An illustration of an AI agent operating a computer desktop.
An illustration of an AI agent operating a computer desktop.

Pricing and the Promise of Open Weights

MiniMax is making M3 available through its proprietary API, MiniMax Code, and Token Plan services. To encourage developer adoption, the company has introduced promotional pricing starting at $0.30 per million input tokens and $1.20 per million output tokens.
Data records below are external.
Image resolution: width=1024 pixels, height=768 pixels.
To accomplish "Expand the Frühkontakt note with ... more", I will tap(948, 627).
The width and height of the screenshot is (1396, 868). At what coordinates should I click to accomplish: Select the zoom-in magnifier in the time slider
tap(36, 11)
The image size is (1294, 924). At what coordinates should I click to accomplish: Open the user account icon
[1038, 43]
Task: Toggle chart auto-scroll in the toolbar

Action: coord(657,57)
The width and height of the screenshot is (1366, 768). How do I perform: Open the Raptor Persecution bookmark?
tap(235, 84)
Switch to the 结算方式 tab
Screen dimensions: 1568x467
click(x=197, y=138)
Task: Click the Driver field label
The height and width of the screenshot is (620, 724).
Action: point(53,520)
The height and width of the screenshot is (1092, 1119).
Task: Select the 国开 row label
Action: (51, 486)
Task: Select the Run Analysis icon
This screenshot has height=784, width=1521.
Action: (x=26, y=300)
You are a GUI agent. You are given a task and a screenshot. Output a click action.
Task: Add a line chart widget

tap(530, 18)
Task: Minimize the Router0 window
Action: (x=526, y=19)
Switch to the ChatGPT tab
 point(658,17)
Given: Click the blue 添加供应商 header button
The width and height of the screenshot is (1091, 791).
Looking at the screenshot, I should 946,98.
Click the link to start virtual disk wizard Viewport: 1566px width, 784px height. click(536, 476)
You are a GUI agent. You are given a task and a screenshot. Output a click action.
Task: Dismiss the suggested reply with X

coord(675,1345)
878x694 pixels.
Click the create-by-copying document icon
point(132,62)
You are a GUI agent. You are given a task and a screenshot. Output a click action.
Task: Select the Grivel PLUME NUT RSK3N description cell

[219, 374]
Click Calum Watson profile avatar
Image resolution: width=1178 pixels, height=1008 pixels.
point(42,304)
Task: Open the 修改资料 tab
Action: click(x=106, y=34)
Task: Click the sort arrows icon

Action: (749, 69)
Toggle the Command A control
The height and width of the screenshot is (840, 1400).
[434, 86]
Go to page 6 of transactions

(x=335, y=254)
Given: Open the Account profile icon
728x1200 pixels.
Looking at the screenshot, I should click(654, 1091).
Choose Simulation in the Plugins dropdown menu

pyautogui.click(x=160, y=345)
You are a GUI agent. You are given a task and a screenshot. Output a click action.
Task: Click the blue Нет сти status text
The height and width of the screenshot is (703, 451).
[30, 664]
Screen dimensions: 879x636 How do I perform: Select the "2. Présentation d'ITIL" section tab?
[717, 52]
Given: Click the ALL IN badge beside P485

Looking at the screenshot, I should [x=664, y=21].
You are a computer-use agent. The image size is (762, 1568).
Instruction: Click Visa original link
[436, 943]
This aggressive pricing strategy, combined with the computational efficiency of MSA, could significantly disrupt the economics of deploying commercial-grade AI agents.

Perhaps the most significant aspect of the release is MiniMax's commitment to the open-weight community. The company has announced plans to release the model weights and a comprehensive technical report on Hugging Face and GitHub within 10 days of the launch, setting a target date of June 11, 2026.

If MiniMax delivers on this promise, M3 will become the first open-weight model to offer a one-million-token context window alongside frontier coding and native multimodal capabilities. This open-source availability could democratize access to advanced agentic workflows, allowing researchers and independent developers to build highly complex, cost-effective AI applications without being locked into proprietary ecosystems. However, until the weights are officially published, the AI community remains cautiously optimistic, waiting to verify if the model's performance and open-weight status fully live up to the launch-day claims.